(BANGKOK) — The two top parties began angling for the upper hand in forming a new government in Thailand on Monday after partial results showed no group won a majority of seats in the country’s first national election since a 2014 military coup.
One outcome: many accusations of cheating in Sunday’s vote, in efforts to discredit the other side’s claim to leadership and perhaps get some winners disqualified.
The allegations highlight continuing deep divisions in Thailand, which has been wracked by political instability for nearly two decades.
The junta-appointed Election Commission announced the results of 350 constituency races but said full vote counts, which are needed to allocate 150 other seats in the House of Representatives, won’t be available until Friday after apparent counting problems.
The partial results showed the military-backed Palang Pracharath party won the most popular votes nationwide. But under a complicated new electoral system put in place by the junta, the anti-military Pheu Thai party is likely to win the highest number of seats in the House.
Each party insists its advantage gives it the right to try to form a government, though neither holds a majority in terms of votes or seats. And because an unelected 250-member Senate appointed by the junta will also vote for prime minister, a party must win a combined 376 votes to assure victory.
That vote will likely take place sometime in May and give Palang Pracharath’s candidate, current junta Prime Minister Prayuth Chan-ocha, a considerable advantage.
The election is the latest chapter in a nearly two-decade struggle pitching conservative forces including the military, courts and ultra-royalists against the political machine of former Prime Minister Thaksin Shinawatra, a tycoon who upended tradition-bound Thai politics with a populist political revolution and is now despised by the military.
Thaksin now lives in exile abroad to avoid a prison term, but parties allied with him have won every election since 2001 despite repeated efforts by the military and courts to block his influence. His sister, Yingluck Shinawatra, who led the Pheu Thai government that was ousted in 2014, also fled the country after what supporters said was a politically motivated prosecution.
While behind-the-scenes recruitment of smaller parties is the main way for Palang Pracharath or Pheu Thai to try to gain enough support to form a government, the public battle is being fought with cries of foul on social media, mostly from Pheu Thai partisans.
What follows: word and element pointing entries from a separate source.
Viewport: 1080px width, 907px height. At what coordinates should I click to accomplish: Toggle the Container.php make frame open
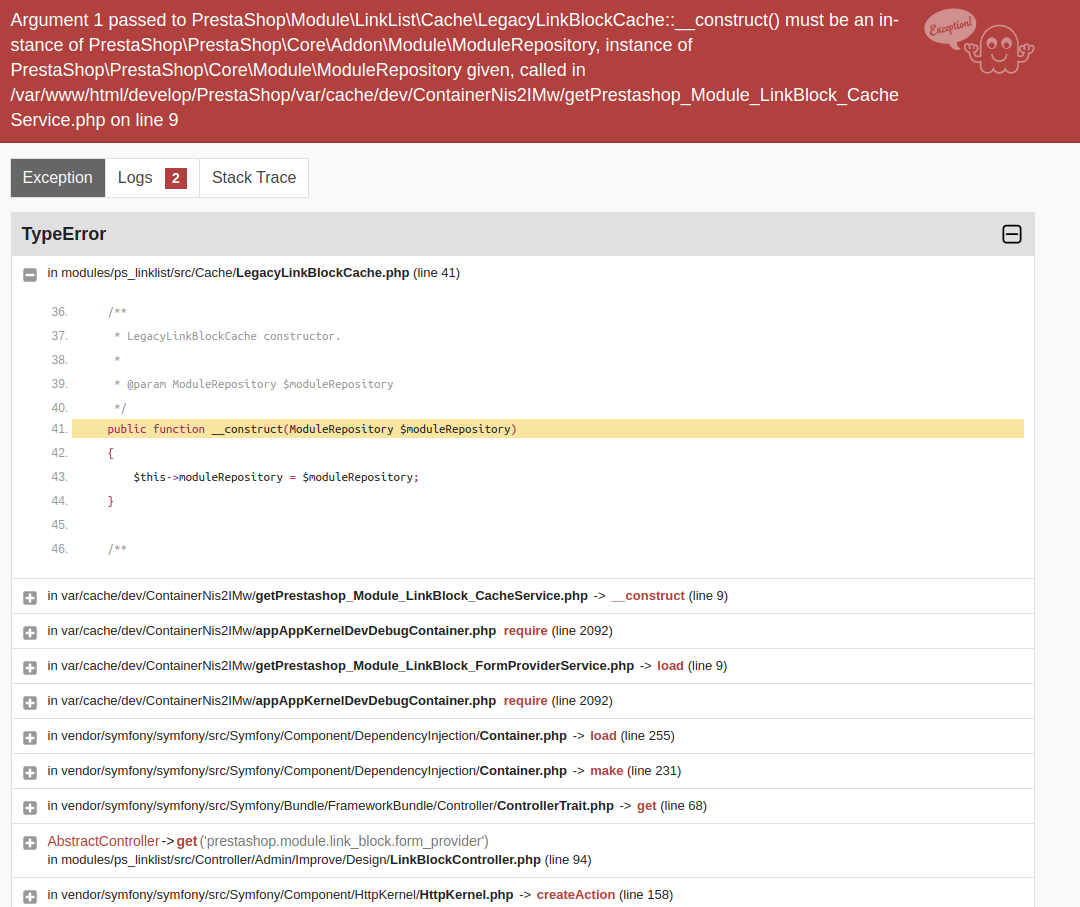click(x=29, y=770)
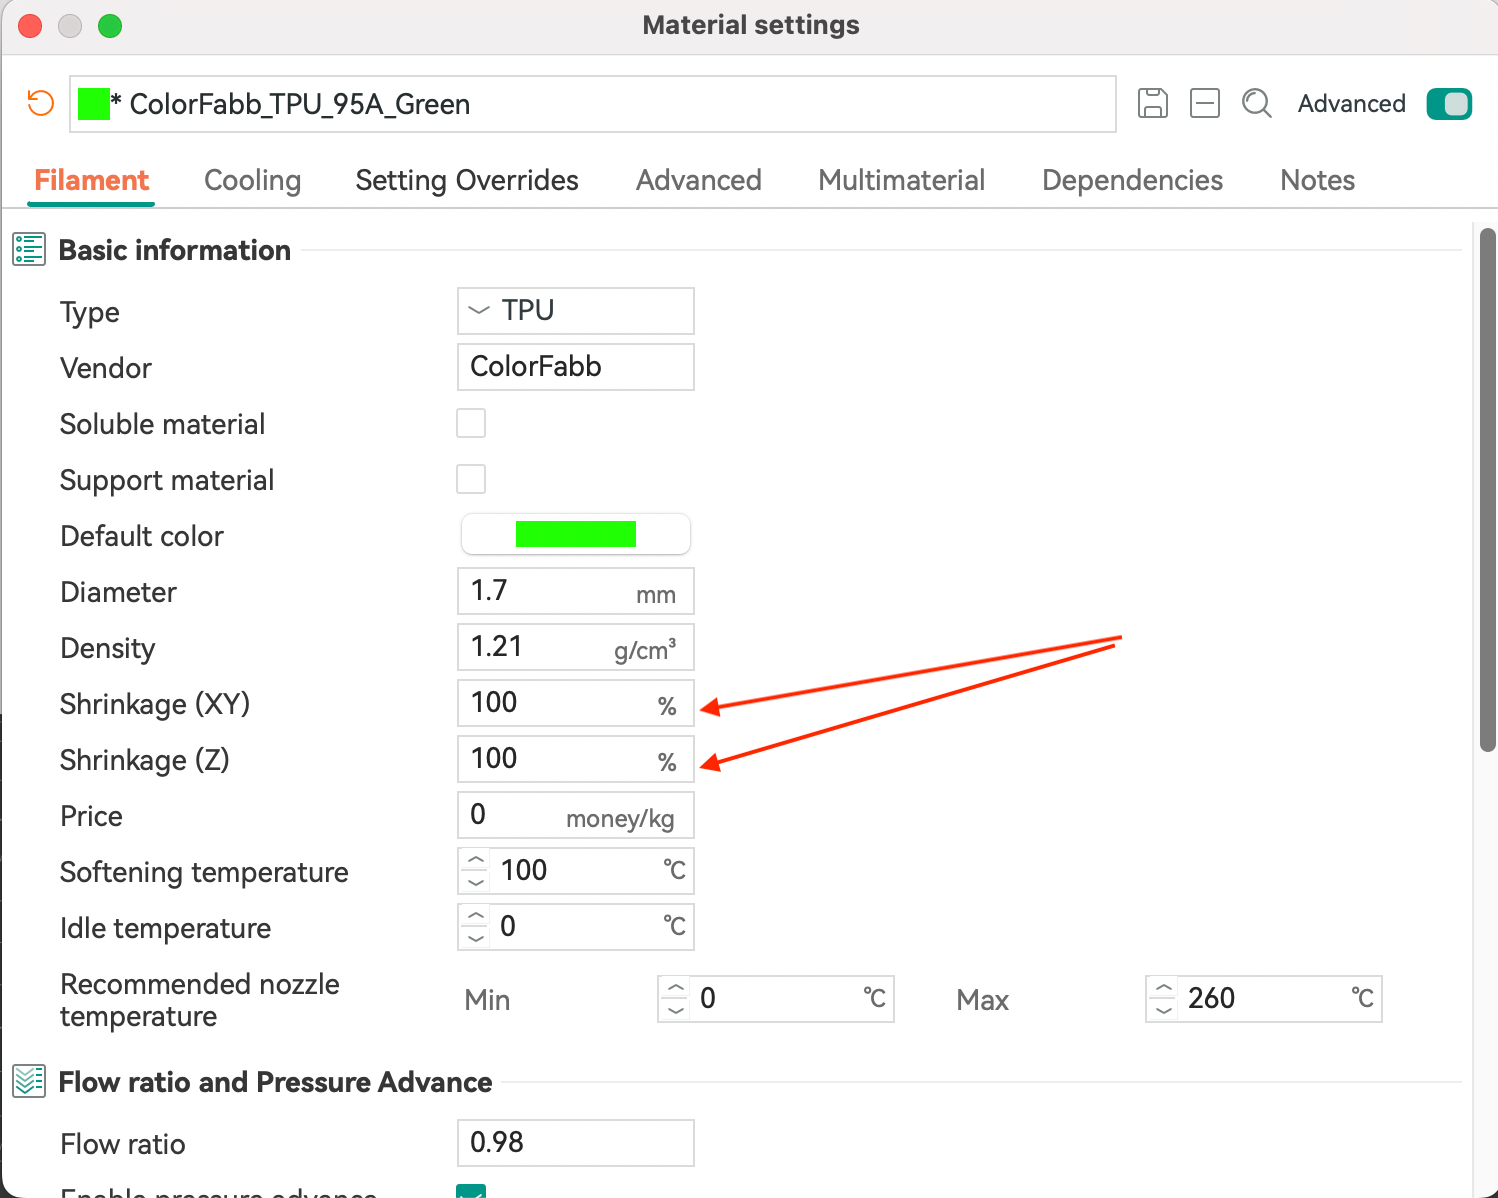The width and height of the screenshot is (1498, 1198).
Task: Open the Setting Overrides tab
Action: click(x=467, y=180)
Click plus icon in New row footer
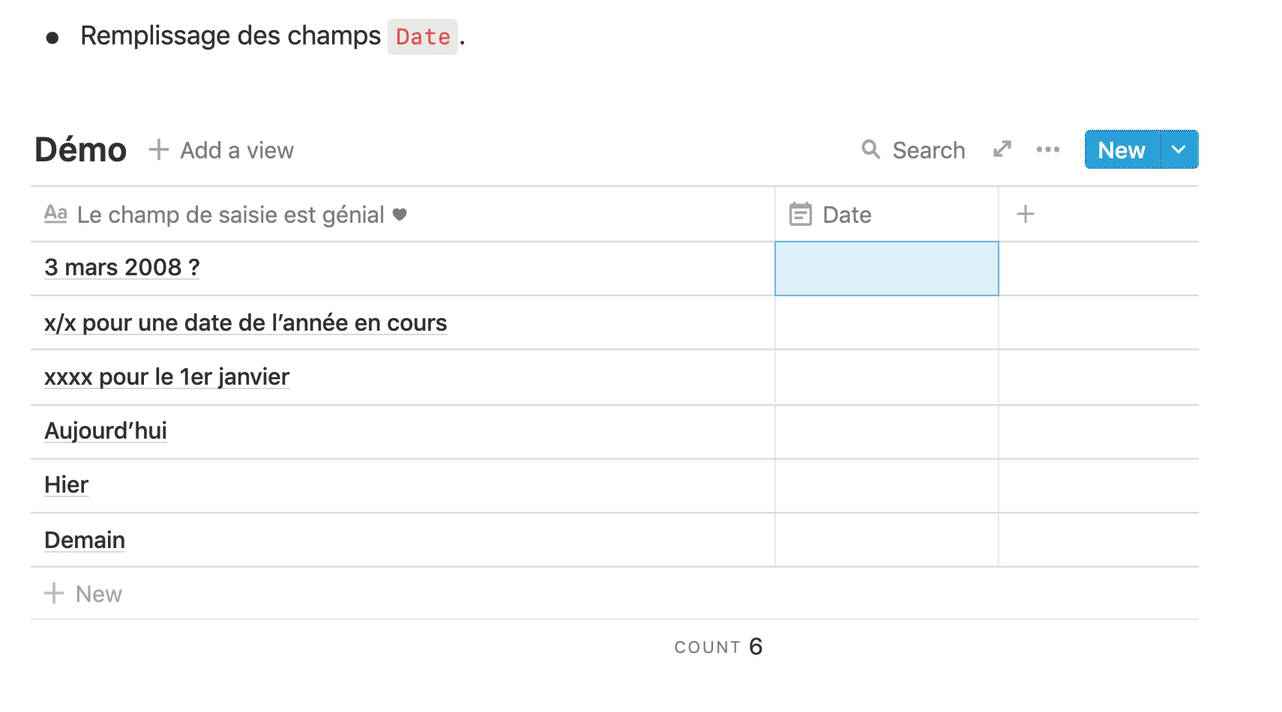This screenshot has height=712, width=1282. (54, 594)
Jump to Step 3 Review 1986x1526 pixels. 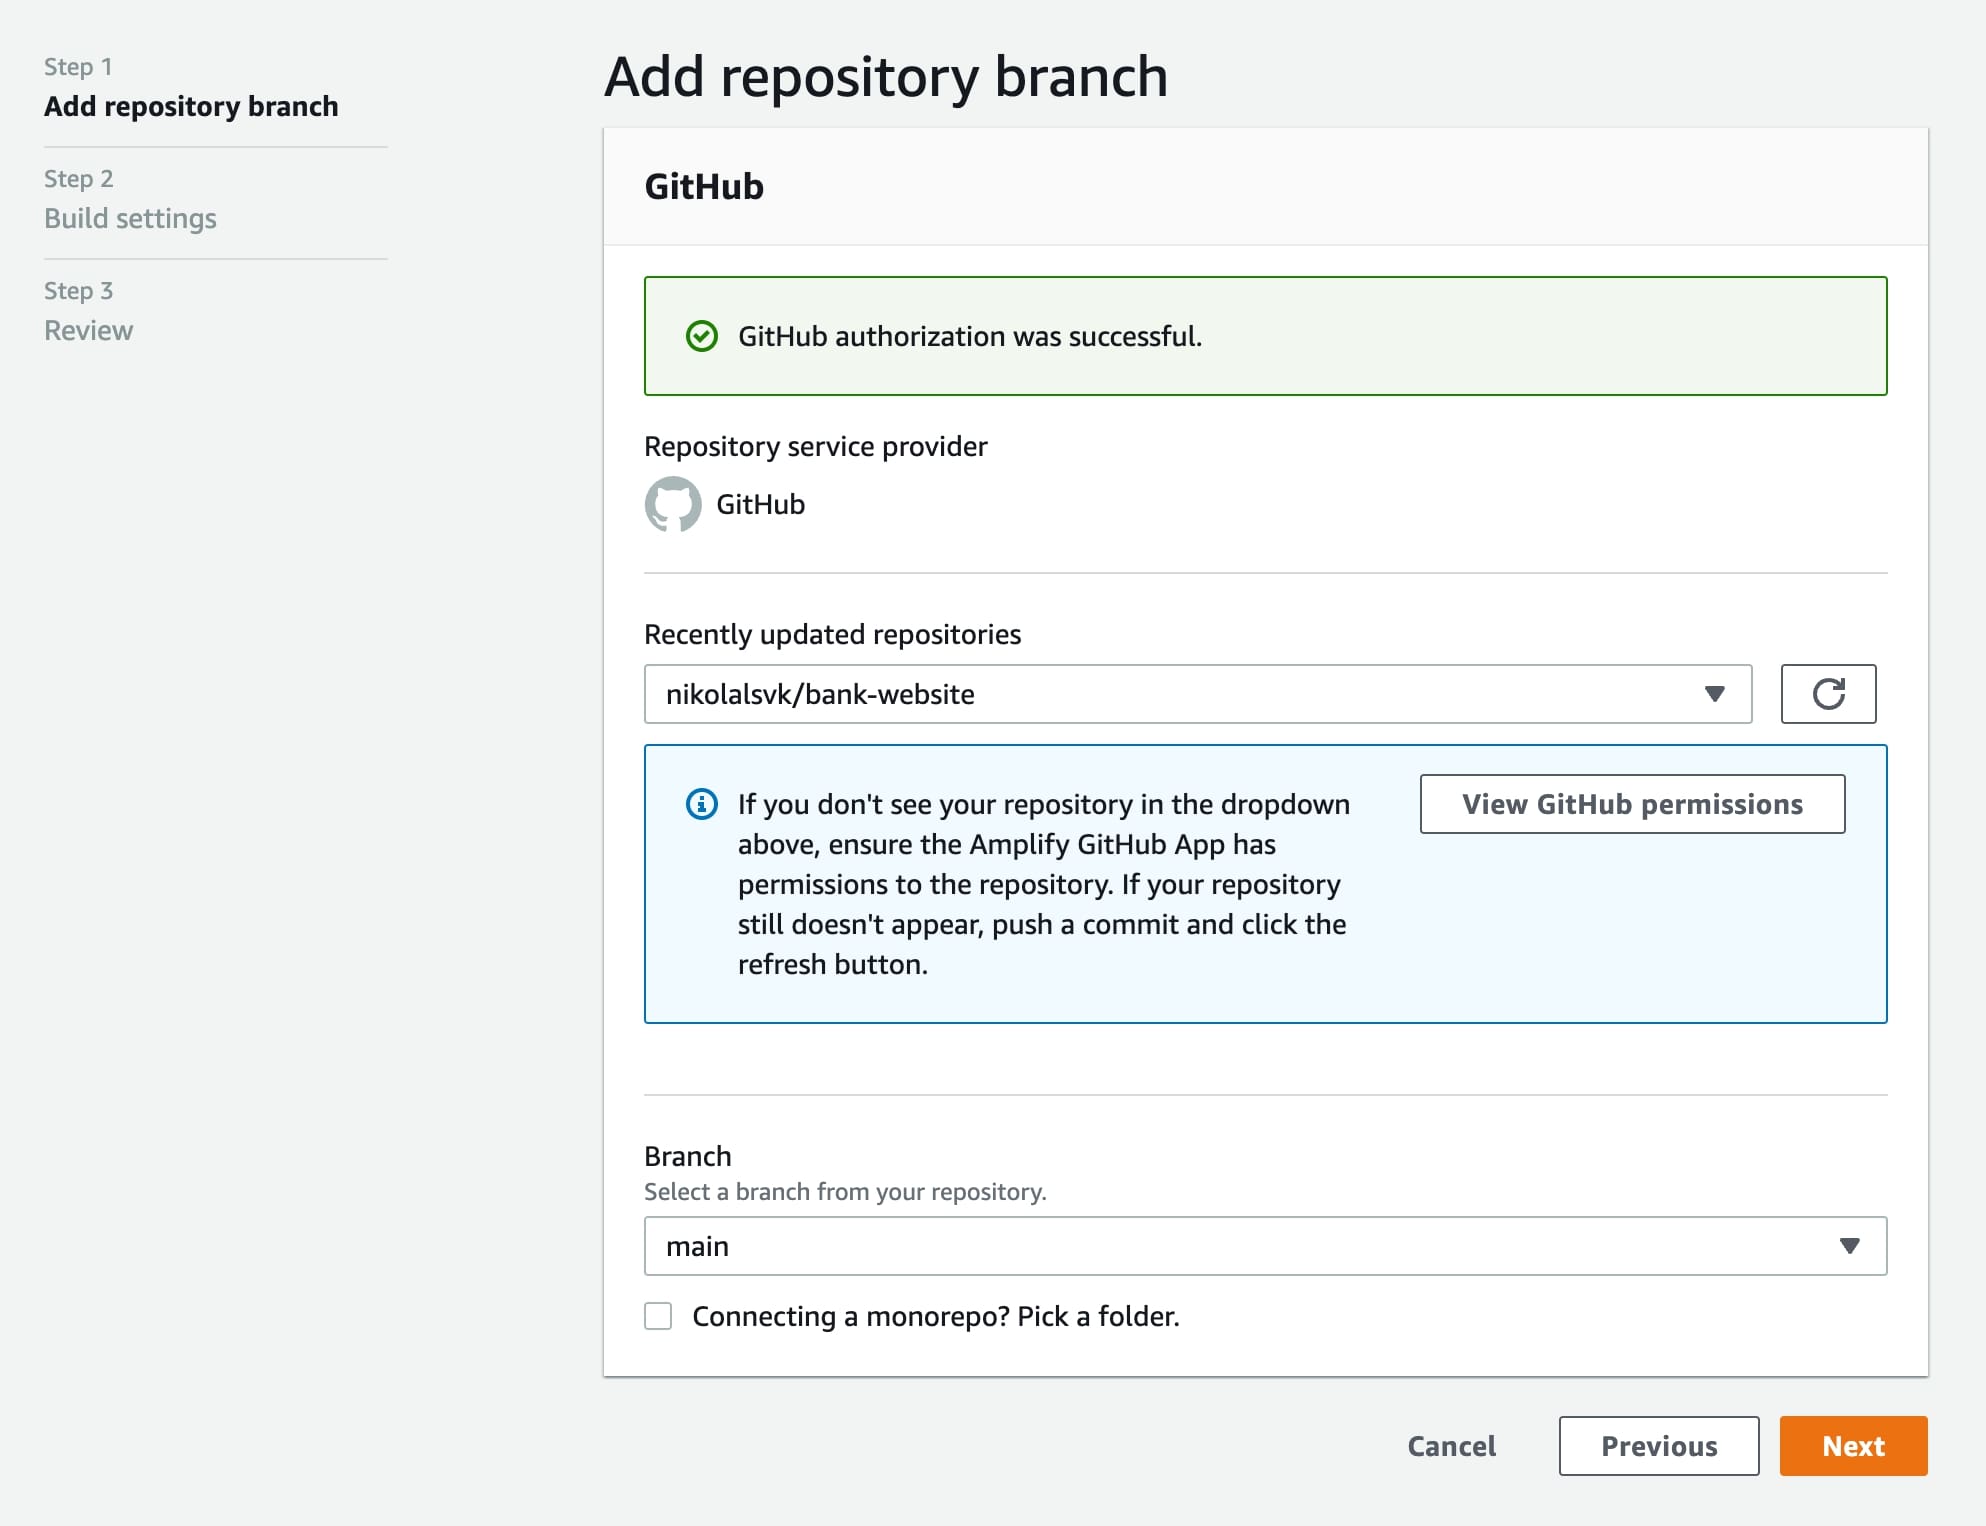click(88, 330)
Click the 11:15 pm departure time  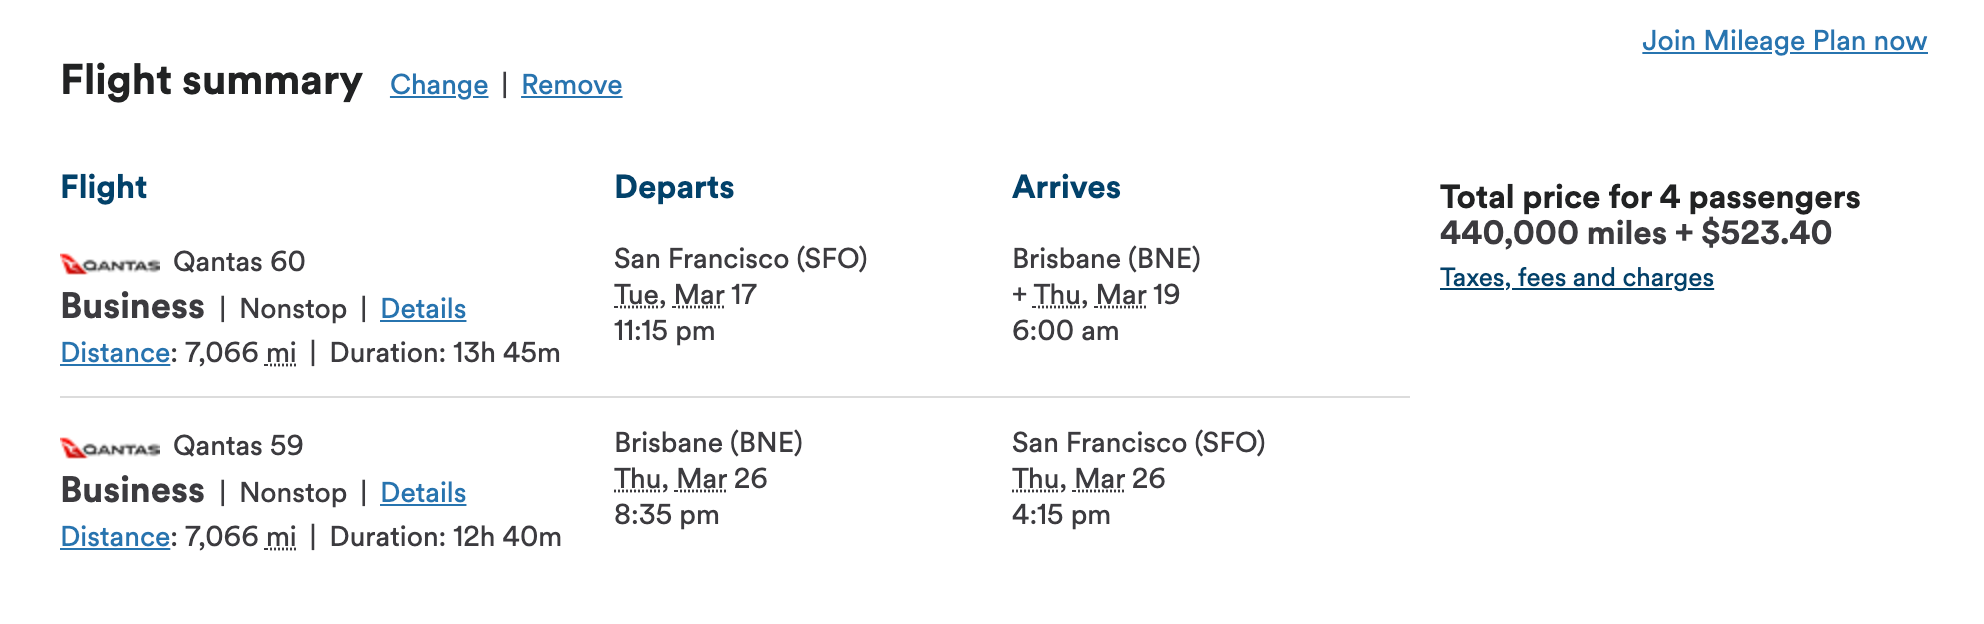coord(664,331)
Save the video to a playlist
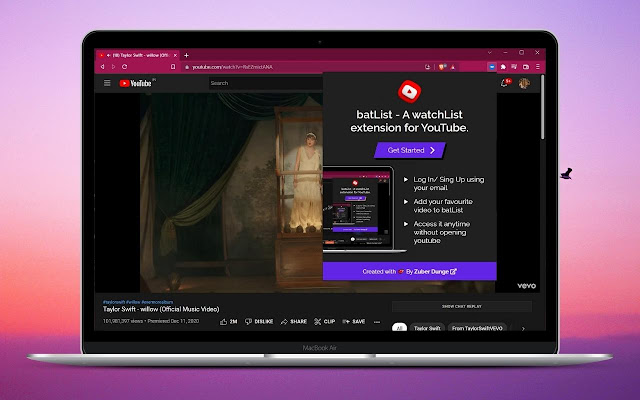The height and width of the screenshot is (400, 640). coord(355,322)
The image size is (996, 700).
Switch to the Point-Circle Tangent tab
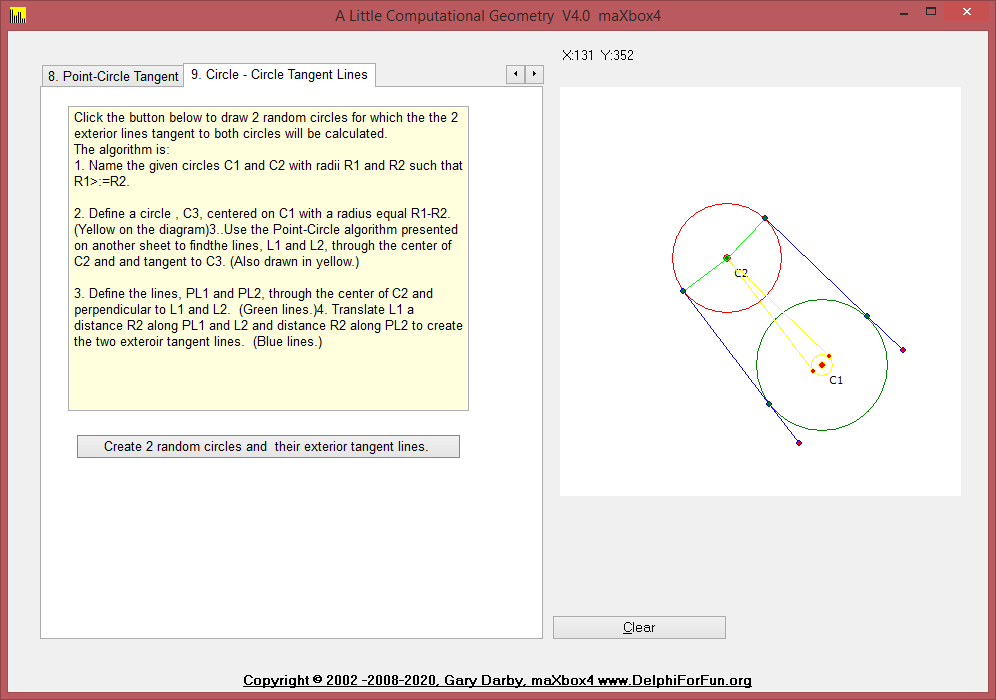[x=112, y=76]
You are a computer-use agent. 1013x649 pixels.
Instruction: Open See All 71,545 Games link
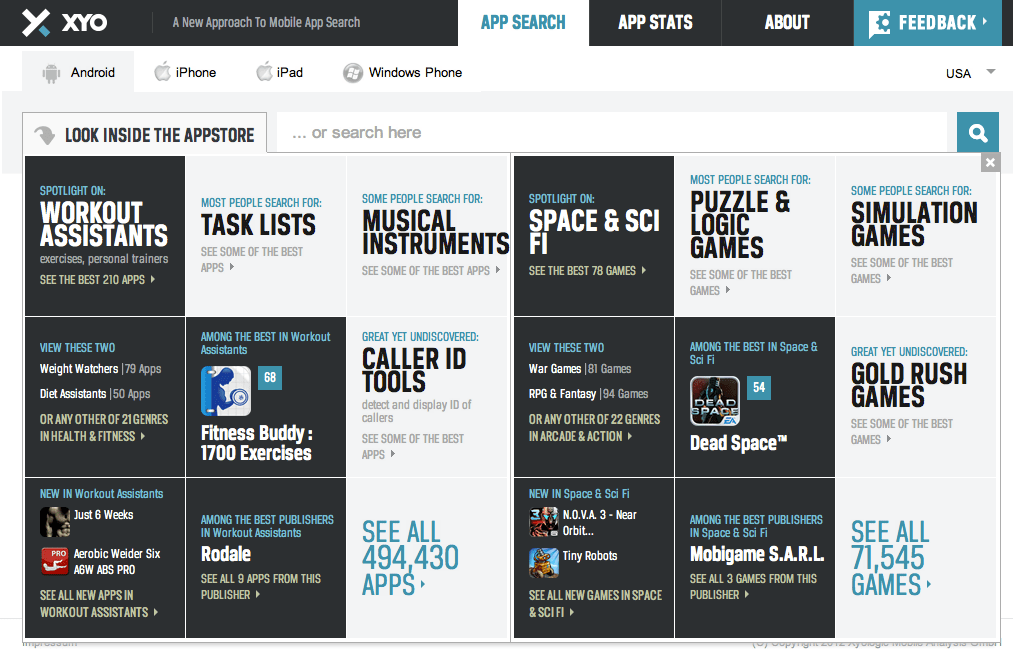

Although formal ties between Thaksin and Pheu Thai are now legally banned, he amplified the accusations of foul play in an op-ed in The New York Times on Monday.
His complaints included inconsistent and delayed results from the Election Commission, ballot numbers exceeding voters in some areas, turnouts twice the number of registered voters, and a suspiciously large number of voided ballots.
Thailand’s main poll-watching organizations have not yet publicly addressed most of the allegations.
The watchdog group P-Net charged that the junta-appointed Election Commission was inefficient, and that it had found vote buying ahead of the voting.
But there is concern about the other allegations.
Allen Hicken, professor of political science at the University of Michigan, noted that while Thaksin’s words read as “sour grapes,” the allegations have been circulating widely.
He said he considered the three most troubling issues to be the delayed result announcements, turnouts exceeding 100 percent and a large number of invalid ballots.
Hicken said he would withhold judgment pending explanations by the Election Commission, “but all three are consistent with electoral chicanery in other contexts.”
The commission’s secretary-general, Charoongwit Poomma, defended its handling of Sunday’s vote and said delays in announcing full results reflect its duty to ensure the election is free and fair. He said he had not received reports of issues such as excessive voting numbers or disappearing votes.
The cheating charges come on top of the judgment by many human rights and pro-democracy groups that the rules set by the junta made a fair election impossible.
Palang Pracharath chief Uttama Savanayana said it will contact like-minded parties to form a new government.
The leader of Pheu Thai, Sudarat Keyuraphan, also said it would try to form a government because it won the most constituency races.
“The party with the most seats is the one that has received the confidence from the people to set up the government,” Sudarat said.